§ **TEXT EXCERPT**:
════════

We’re witnessing an evolution of consumer demand. Klaviyo, one of our partners, pulled data from 38,000 eCommerce stores to evaluate how Covid-19 is changing buying behaviour and pushing eCommerce as the new norm.
Australian Courier companies such as Shippit and Australia Post are recognising the high-demand and consequent delays in delivery.
Shippit updated the community on April 28 stating, “Due to COVID-19, we have seen order volumes reach peak levels as eCommerce demand surges. As such, there have been continual delays across the carrier network Australia-wide.”
Similarly, Australia Post has stated, “with the spike in online shopping, we’re processing and delivering up to two million parcels a day across Australia.”
As New Zealand opens up the economy again, allowing eCommerce to recommence, we anticipate a similar peak in eCommerce.
While we anticipate this peak, it’s interesting to consider that the goods purchased may not be what we’ve previously come to expect. Consumers traditionally spend based on Maslow’s hierarchy of needs. But as our lifestyles have changed, new needs and new essentials have arisen.
New essentials are products that play a key role for the majority of consumers staying home i.e. home-wares, sporting goods, garden supplies, office equipment, and so on.

════════

§ **INFORMATION SUPPLIED**:
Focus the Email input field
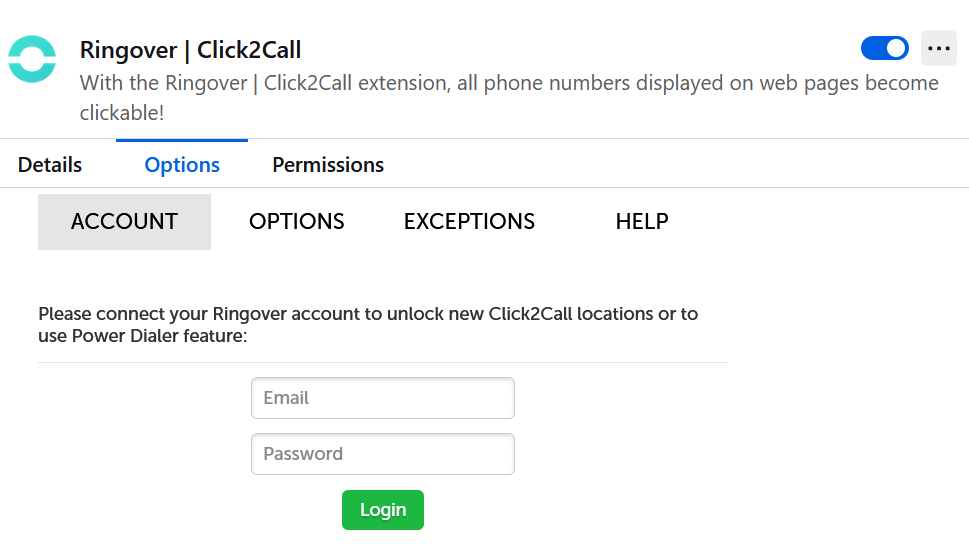The width and height of the screenshot is (969, 553). [x=383, y=398]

════════

§ **WHAT YOU NEED TO DO**: Pick up the piece on Covid-19 and eCommerce demand after its last sentence and continue it.

§ **RESPONSE TO THIS TASK**:
Consumers are still spending, they’re just spending more time online, more time on social media, and have become accustomed to eCommerce. In fact, eCommerce is up 80% since January. The fact of the matter is, a lot of people – even when stores open their doors again – won’t be comfortable going in-store. They’ve become accustomed to shopping online, from their couch, in their PJ’s and will be less likely to go out their doors when they want to buy something. Merchants will need to consider post-covid19 consumer behaviour, as Zyber’s Digital Strategist said recently, “things have now changed forever.”
This is particularly true for the older generation as we’ve witnessed a massive shift in buying behaviour. A generation that was once slow-to-adopt or resistant to adopt all-together, has now become comfortable with shopping online, whether for groceries, home-wares or hobbies, and more comfortable with technology in general. This shift will likely persist.
And this begs the question:
On average, eCommerce retail sales have climbed at a rate of 15%. This is expected to jump to 22, 23 or 24%. A massive jump in a very short period of time.
People are purchasing items online they previously would have always bought in-store. They’re trying new categories and expanding their online shopping. Consumers expectations are also changing in regards to how long they’re willing to wait for items.
“I think E Commerce is going to be the new normal and it’s going to take like probably a good year for retail sales to kind of get back to normal again because people are going to be hesitant.” – Steve Chou
Of course, all essentials are performing well – this is a given.
But besides those typical essentials like food, beverages and healthcare, the new essentials we already mentioned are flourishing.
Sporting goods such as weights are booming as fitness enthusiasts are kicked from the gyms and into their homes. People who continuously make it their New Year’s resolution to get fit are finally at home, with time on their hands, and are also likely purchasing all they need to kick-off their fitness journey.
Health and beauty is an interesting (and slightly surprising) category to see flourishing, but as Zoom calls become part of our day-to-day, make-up sales have increased. Likewise, people are investing more into their skin-care routine and may be shifting towards healthier lifestyles that include supplements, essential oils, and more.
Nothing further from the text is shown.